The excavation continued until the mid 1760s, though in later years interest switched to Pompeii, where work had begun in 1748 and the access was much easier. To call it excavation in the modern sense is misleading, since the entire operation was more of a treasure hunt. Alcubierre’s assistant, Carl Weber, was a much more thorough and competent excavator and drew careful plans, especially of the Villa of the Papyri, which he was responsible for work on. His plan has remained invaluable to later generations, not least to those who have been working on the villa in recent years. The finds were eventually published in 10 folio volumes between 1757 and 1831 as Le antichità di Ercolano esposte (Naples), but like access to the king’s cabinet at Portici, the volumes were of strictly limited availability, not on sale but presented as diplomatic gifts. In the mid 18th century, Winckelmann was living in Dresden, and he saw the three statues that were exhibited there and commented on them in his Reflections on the Imitation of Greek Works in Painting and Sculpture published in 1755. In that year, he visited Rome, where he remained for some years, latterly as librarian to Cardinal Albani.

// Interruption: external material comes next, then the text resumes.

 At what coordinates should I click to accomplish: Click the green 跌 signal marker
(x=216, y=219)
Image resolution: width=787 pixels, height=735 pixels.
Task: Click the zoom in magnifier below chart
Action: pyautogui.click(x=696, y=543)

From Rome he visited Naples, then a separate Kingdom of the Two Sicilies, on four occasions. The first occasion was in January and February 1762, when he was accompanied by the 19-year-old son of Count Heinrich von Brühl to whom the Letter, which is the first of the two publications here translated, is addressed. In it, Winckelmann did not hesitate to criticize Alcubierre and his mining activities, and he memorably stated that the military engineer knew as little about antiquities as the moon did about crayfish. The Letter is especially concerned with the methods of excavation and preservation of the objects found and pays particular attention to the papyri and ancient methods of book production. Only four rolls had been unrolled at this time. The work also acts as a guide to the cabinet and seems to have been intended for visitors who had gained permission to see the collection.
The second work here translated, the Report, was published in 1764 and dedicated to the Swiss politician and historian Johann Heinrich Fuessli, who accompanied Winckelmann on his third visit to Herculaneum. In this, he elaborates on the theater and gives further details on the statues and the portraits that he had already mentioned in the Letter.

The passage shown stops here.